Pubblicato il da vocelibera2011

http://www.capitanovvio.com/wp-content/uploads/2011/03/108-www.capitanovvio.com-demotivational-grammatica.jpgSull'ultimo numero del venerdì, il magazine settimanale del quotidiano la Repubblica, c'è un intervento dello scrittore Tommaso Pincio (Marco Colapietro) che merita di essere citato.

Si parte dalla constatazione dei gravissimi errori di cultura generale che ricorrono in uno spot pubblicitario per discutere più in generale della superficialità con cui oggi si affronta la grammatica, negli sms come anche negli articoli di giornale.

 

«[...] L'ignoranza non è una colpa. Nemmeno il non essere consapevoli della propria ignoranza lo è. Fregarsene, questo sì che dovrebbe essere intollerabile. E invece. [...]» scrive Pincio. Ed io, che insegno da anni e da anni porto avanti una lotta senza quartiere contro gli "orrori" ortografici e morfosintattici, non posso che condividere completamente.

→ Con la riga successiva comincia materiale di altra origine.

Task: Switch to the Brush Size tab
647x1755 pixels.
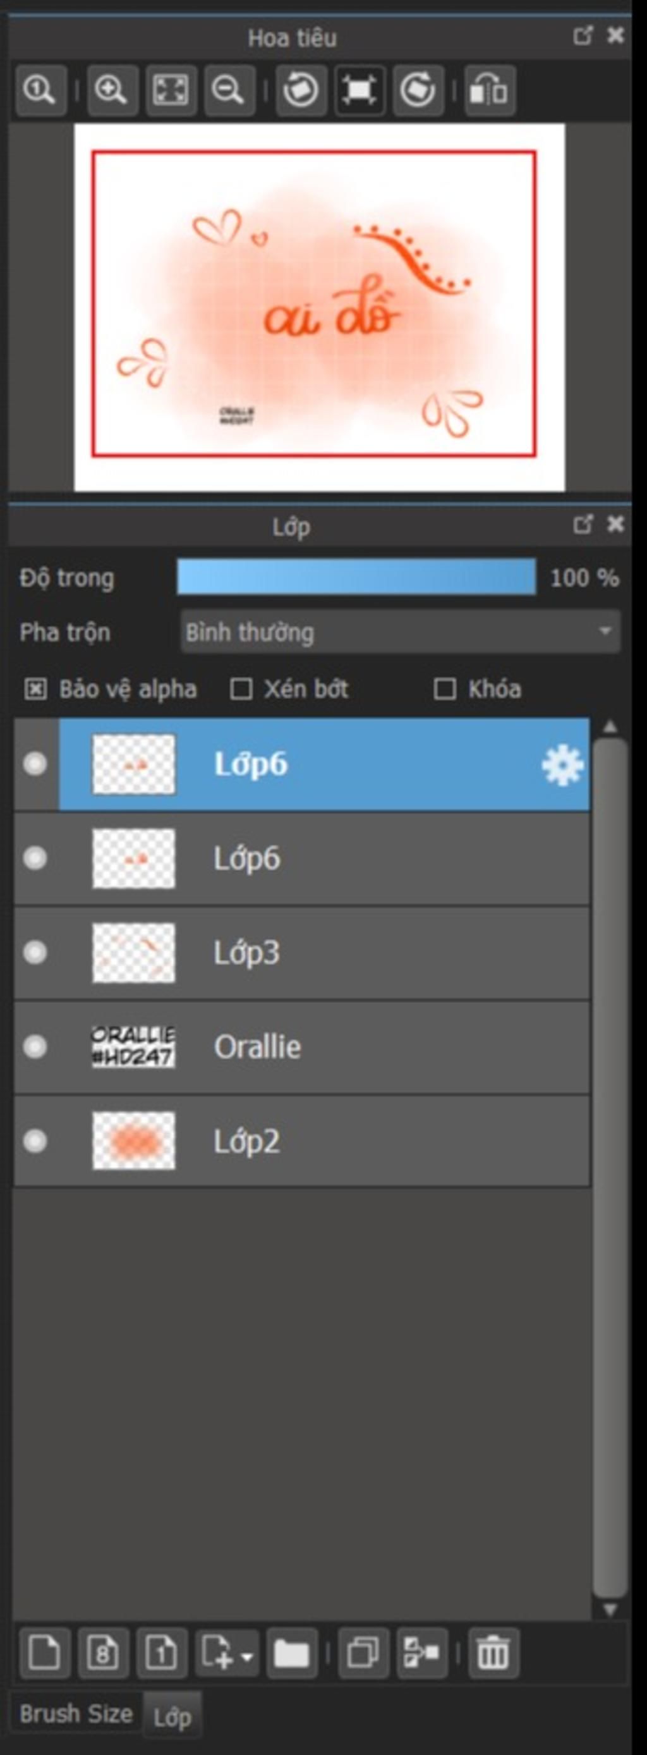Action: 76,1713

L'ignoranza, evidentemente, non è una colpa. E giustamente si è combattuto, per secoli, affinché l'istruzione, almeno quella di base, fosse estesa a tutti. Credo profondamente nella scuola di massa.

 

Attualmente, però, questa conquista di civiltà (che in tanti Paesi è ancora oggi preclusa a tanti) è da noi assolutamente sottovalutata. Tutti riteniamo di saper leggere e scrivere e di possedere ampie conoscenze, quando spesso siamo solo capaci di collegare lettere e di pronunciare o scrivere parole di cui ignoriamo significato e potenzialità. E l'errore, soprattutto formale, viene considerato di nessuna importanza. Questo orientamento si va diffondendo sempre più, pericolosamente, anche tra gli "addetti ai lavori": insegnanti, giornalisti, scrittori.

 

La "forma", invece, è essenziale. Il migliore dei "contenuti" non vale nulla, risulta incomprensibile e si rivela inutile se non si ha cura della correttezza grammaticale.

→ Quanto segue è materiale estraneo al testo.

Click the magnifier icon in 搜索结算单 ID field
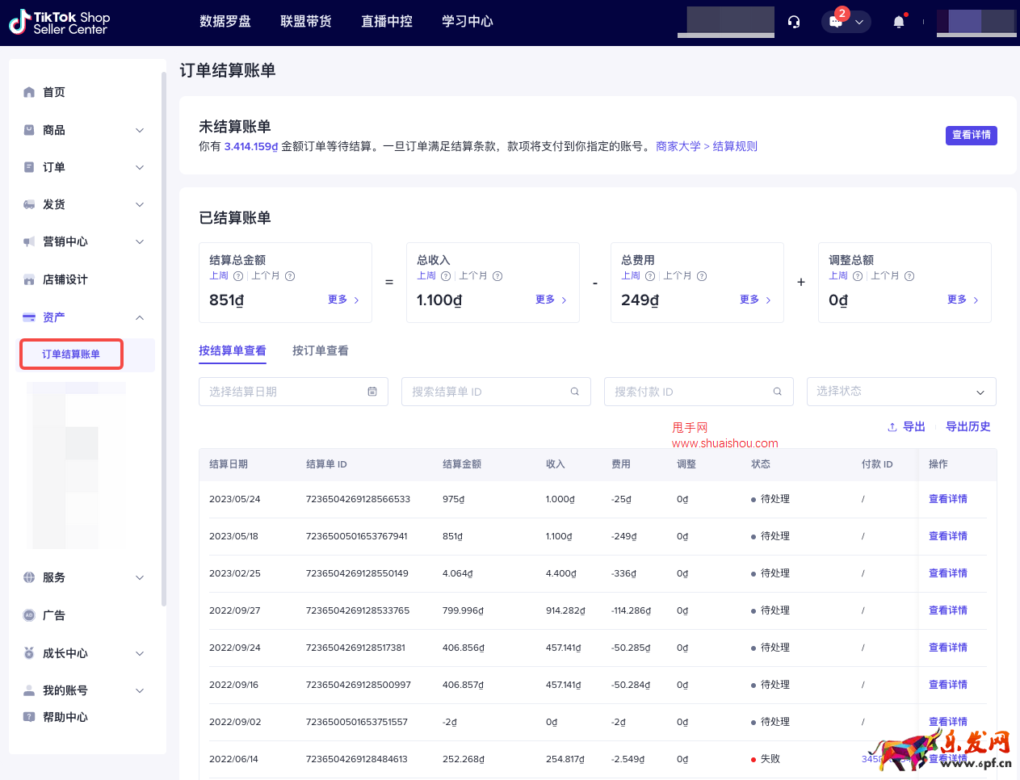Viewport: 1020px width, 780px height. 574,391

Certo, se la nostra comunicazione si è ridotta a concetti semplici e banali, un sms infarcito di abbreviazioni e di errori può anche bastare. Io, però, voglio sperare e credere, e lavoro ogni giorno in questa direzione, che si avverta l'esigenza di condividere pensieri complessi, che richiedono una forma adeguata.

 

Le riforme scolastiche degli ultimi decenni stanno sicuramente contribuendo (insieme alla gran parte dei cosiddetti mass-media) a demolire la vera cultura, a vantaggio di saperi frammentati e specialistici, spesso comunque superficiali, che col tempo dimostreranno tutta la loro inadeguatezza anche nei campi professionali di applicazione specifica, oltre che nel formare uomini e cittadini dotati di coscienza e senso critico.

Ma tocca a tutti noi, alla cosiddetta società civile, reagire. Prima che sia troppo tardi.

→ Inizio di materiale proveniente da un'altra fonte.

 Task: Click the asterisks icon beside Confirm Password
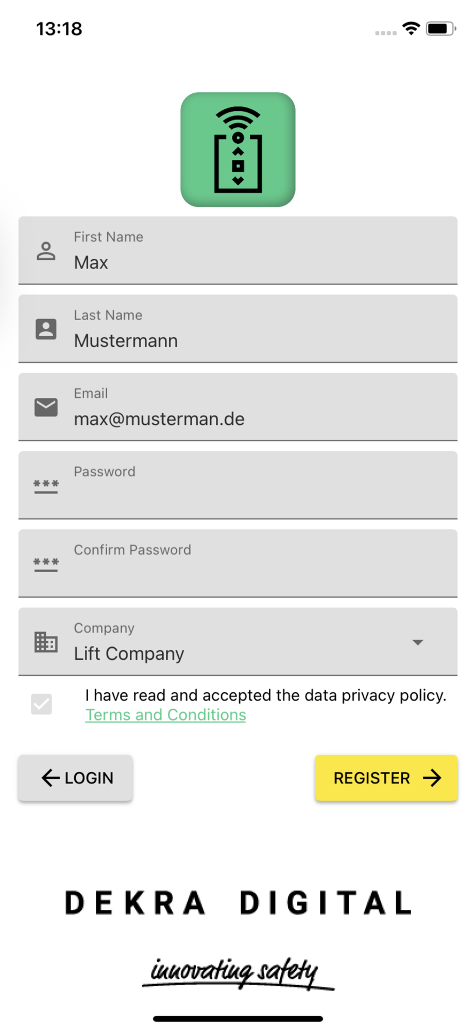coord(46,564)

Se esiste, ed io sono convinta che è così, un progetto teso ad addormentare le intelligenze e le coscienze, siamo ancora in tempo per invertire il corso delle cose ed evitare che la nostra sorte sia quella prospettata da Orwell in 1984.

Bisogna ricostruire la cultura dal basso: restituire la giusta importanza alla grammatica in quanto tale e come criterio mentale rigoroso per la formulazione del pensiero. Di un pensiero veramente critico.